Parte do trabalho da psicologia consistiu em analisar os objetivos do projeto em pauta e como eles poderiam ser ou estariam sendo alcançados por meio das atividades propostas. O objetivo geral do projeto "Se todos campearem..." era: sensibilizar o maior número de pessoas sobre a conservação dos riachos e o problema do lixo nas cidades. "Sensibilizar" é o principal verbo que descreve o objetivo desse projeto. O que seria sensibilizar em termos psicológicos? Como "sensibilizar" poderia ser entendido em termos de comportamento? Do ponto de vista psicológico (i.e. comportamental), existem duas diferentes dimensões do comportamento, comumente denominadas "dizer" e "fazer". Nem sempre o relato verbal ("dizer") de uma pessoa tem correspondência com os comportamentos que efetivamente ocorrem na situação descrita pelo relato ("fazer") (Ricci & Pereira, 2006). Nesse sentido, "sensibilizar" parece ter relação com essas duas dimensões do comportamento. Na dimensão do "dizer", os indivíduos estariam sensibilizados sobre a conservação dos riachos e o problema do lixo nas cidades, se, em situações com presença de lixo, houvesse a ocorrência do comportamento de falar sobre as formas corretas de descarte, e sobre as consequências para o meio ambiente e para a sociedade do descarte (in)adequado de lixo. Considerando a dimensão do "fazer", as pessoas estariam sensibilizadas para a questão ambiental se, em situações com presença de lixo, houvesse a ocorrência dos comportamentos de coletar o lixo e de levá-lo ao local de descarte adequado, produzindo as consequências benéficas para o meio ambiente e a sociedade. Estudos da área sobre a correspondência entre falar e fazer, e fazer e falar indicam que essa relação não é obrigatória. Isso significa que os indivíduos não necessariamente fazem algo por terem falado que fariam, e nem relatam com precisão aquilo que fizeram (Brino & De Rose, 2005). Logo, ensinar uma pessoa a falar sobre a conservação do meio ambiente não significa que ela, de fato, emitirá comportamentos tidos como pró-ambientais.
AS ATIVIDADES DO PROJETO
Uma parte da mostra observada na escola foi realizada em uma sala de multiuso e outra parte no pátio. A turma atendida era formada por cerca de 30 alunos, e foi subdividida em dois grupos de 15 crianças cada para a participação nas atividades da mostra, cuja descrição consta na Figura 1.

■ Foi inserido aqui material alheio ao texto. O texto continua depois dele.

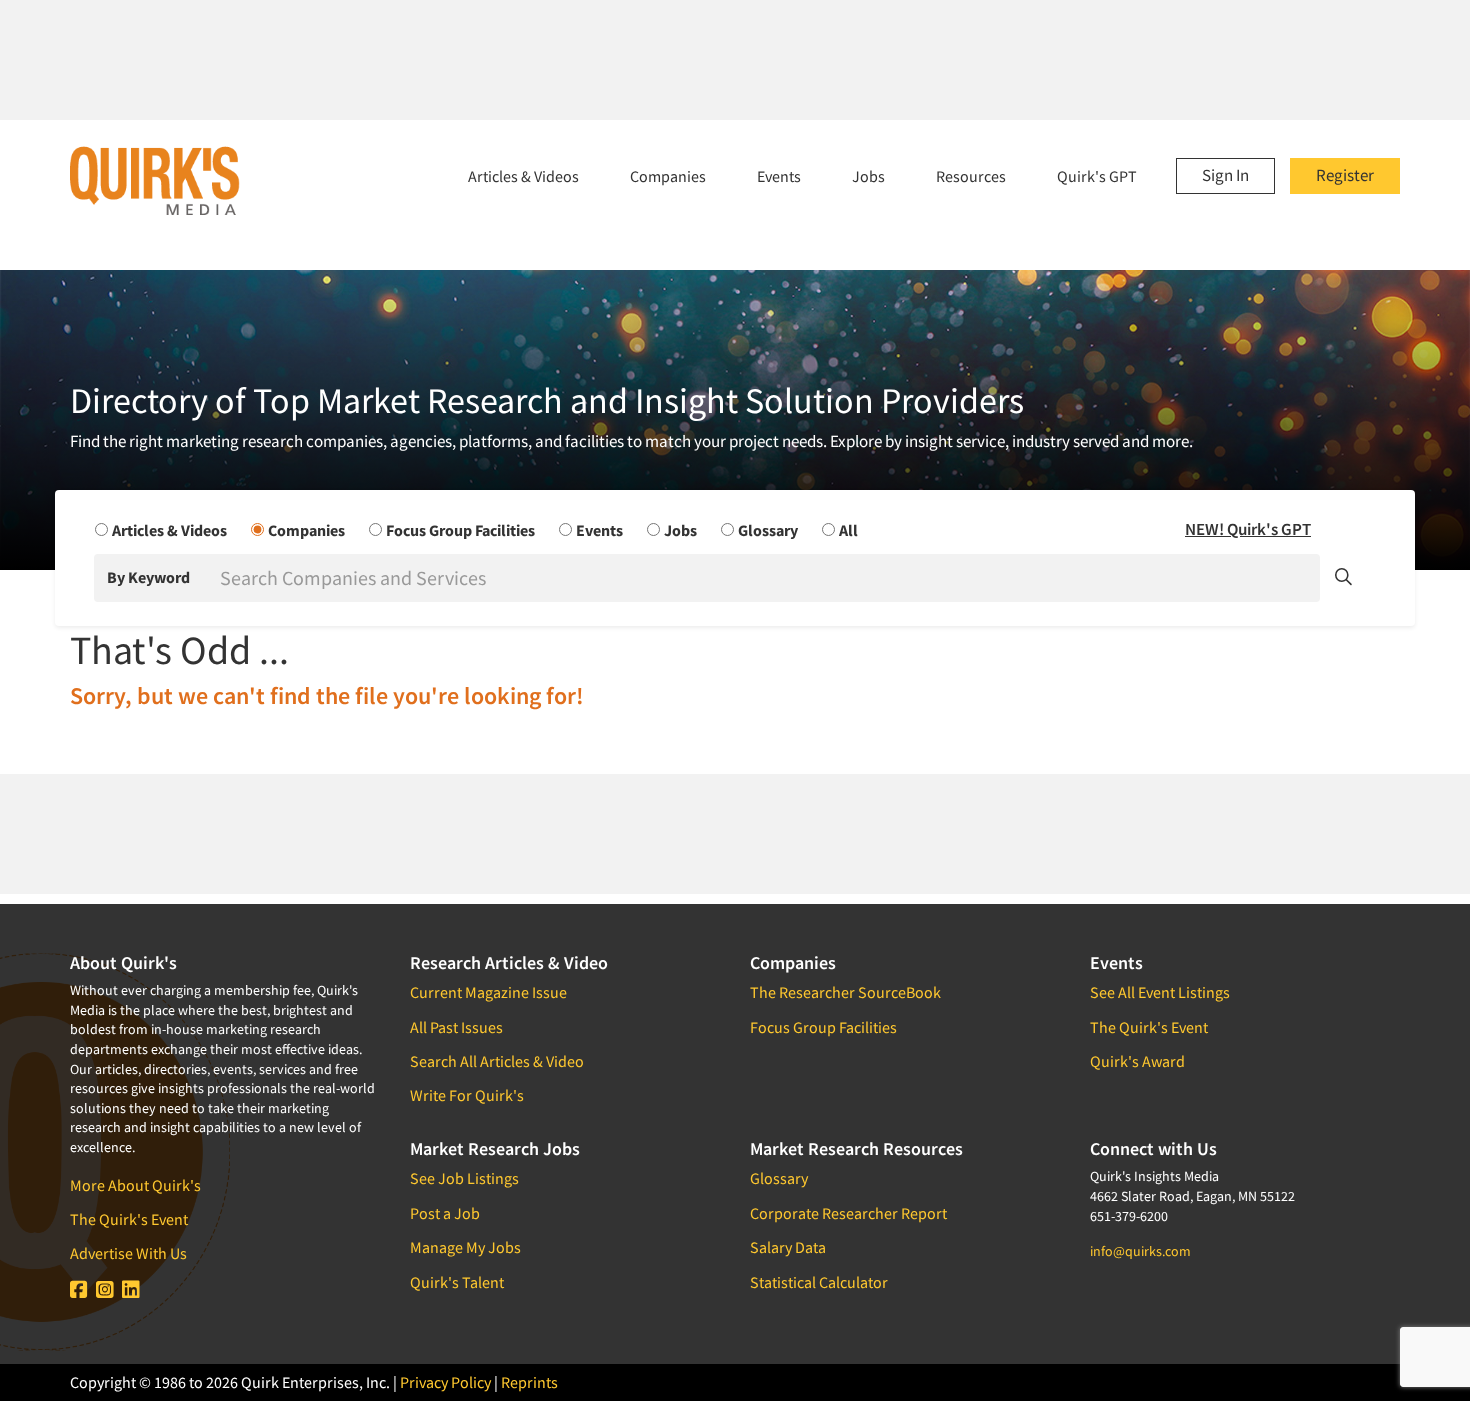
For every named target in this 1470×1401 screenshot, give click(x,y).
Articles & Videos (523, 176)
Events (779, 176)
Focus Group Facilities (823, 1027)
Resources (971, 176)
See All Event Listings (1160, 992)
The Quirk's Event (129, 1219)
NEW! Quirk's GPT (1248, 529)
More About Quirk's (135, 1185)
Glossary (779, 1178)
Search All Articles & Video (497, 1061)
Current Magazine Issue (488, 992)
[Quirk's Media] (155, 180)
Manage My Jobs (465, 1247)
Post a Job (445, 1213)
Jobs (868, 176)
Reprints (529, 1382)
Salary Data (788, 1247)
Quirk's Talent (457, 1282)
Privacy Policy (445, 1382)
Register (1345, 175)
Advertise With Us (128, 1253)
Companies (668, 176)
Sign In (1225, 175)
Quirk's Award (1137, 1061)
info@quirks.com (1140, 1251)
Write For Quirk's (467, 1095)
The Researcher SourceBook (845, 992)
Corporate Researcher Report (848, 1213)
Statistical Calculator (819, 1282)
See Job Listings (464, 1178)
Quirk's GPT (1097, 176)
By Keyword (148, 577)
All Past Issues (456, 1027)
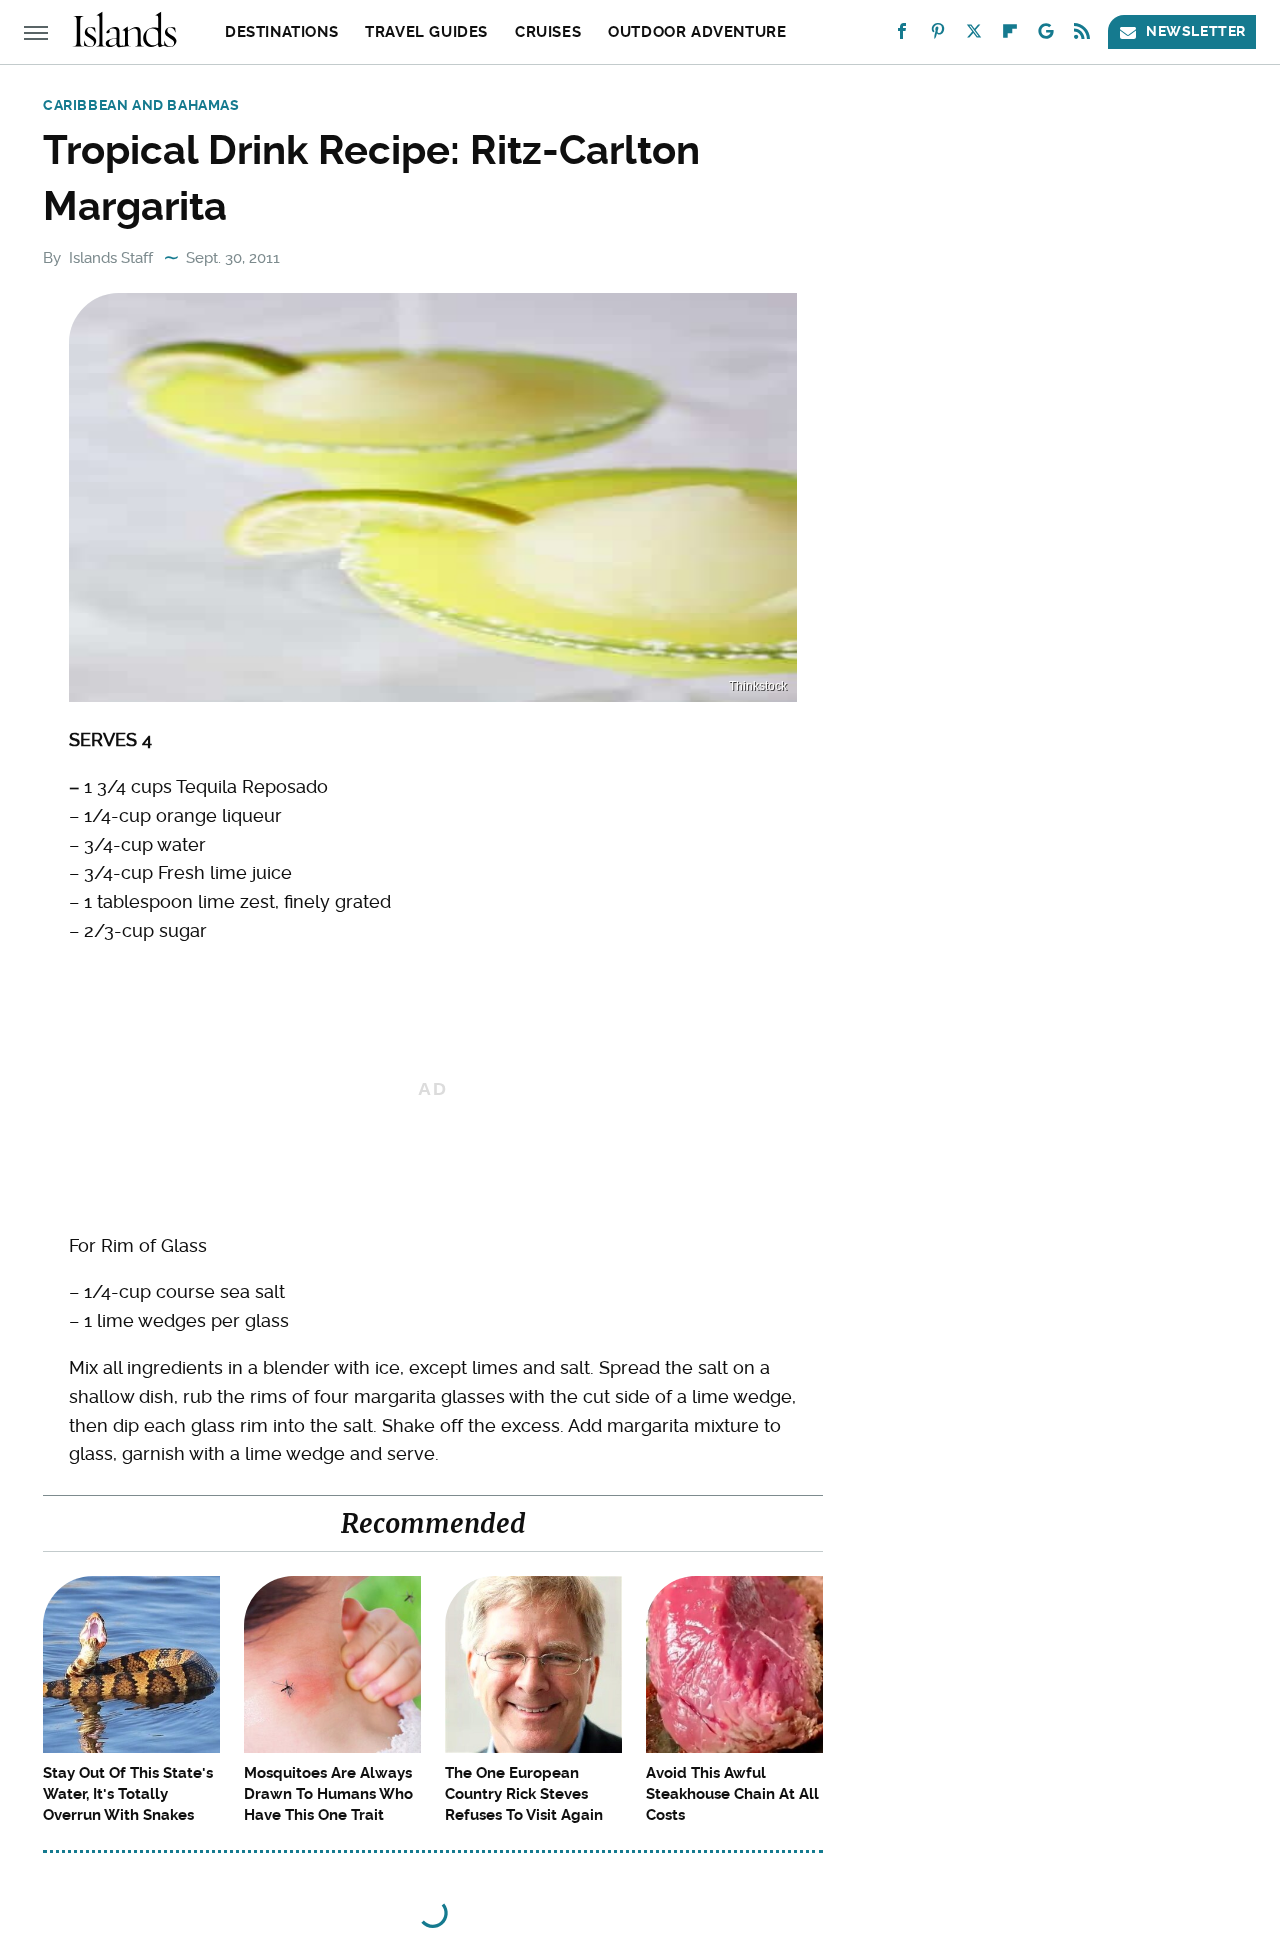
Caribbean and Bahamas (141, 105)
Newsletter (1196, 31)
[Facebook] (902, 35)
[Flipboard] (1010, 35)
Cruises (548, 32)
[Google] (1046, 35)
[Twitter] (974, 35)
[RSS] (1082, 35)
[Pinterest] (938, 35)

Examinando o principal objetivo do projeto (sensibilizar os indivíduos quanto às consequências do descarte inadequado de lixo), à luz da discussão apresentada a respeito das dimensões da sensibilização, surge, então, a pergunta: quais dimensões dessa sensibilização (dizer/fazer) as atividades planejadas no projeto presumivelmente atingem? Se há a pretensão de uma correspondência entre o dizer e o fazer no tocante aos comportamentos pró-ambientais, estariam as atividades planejadas contemplando essas dimensões envolvidas no sensibilizar?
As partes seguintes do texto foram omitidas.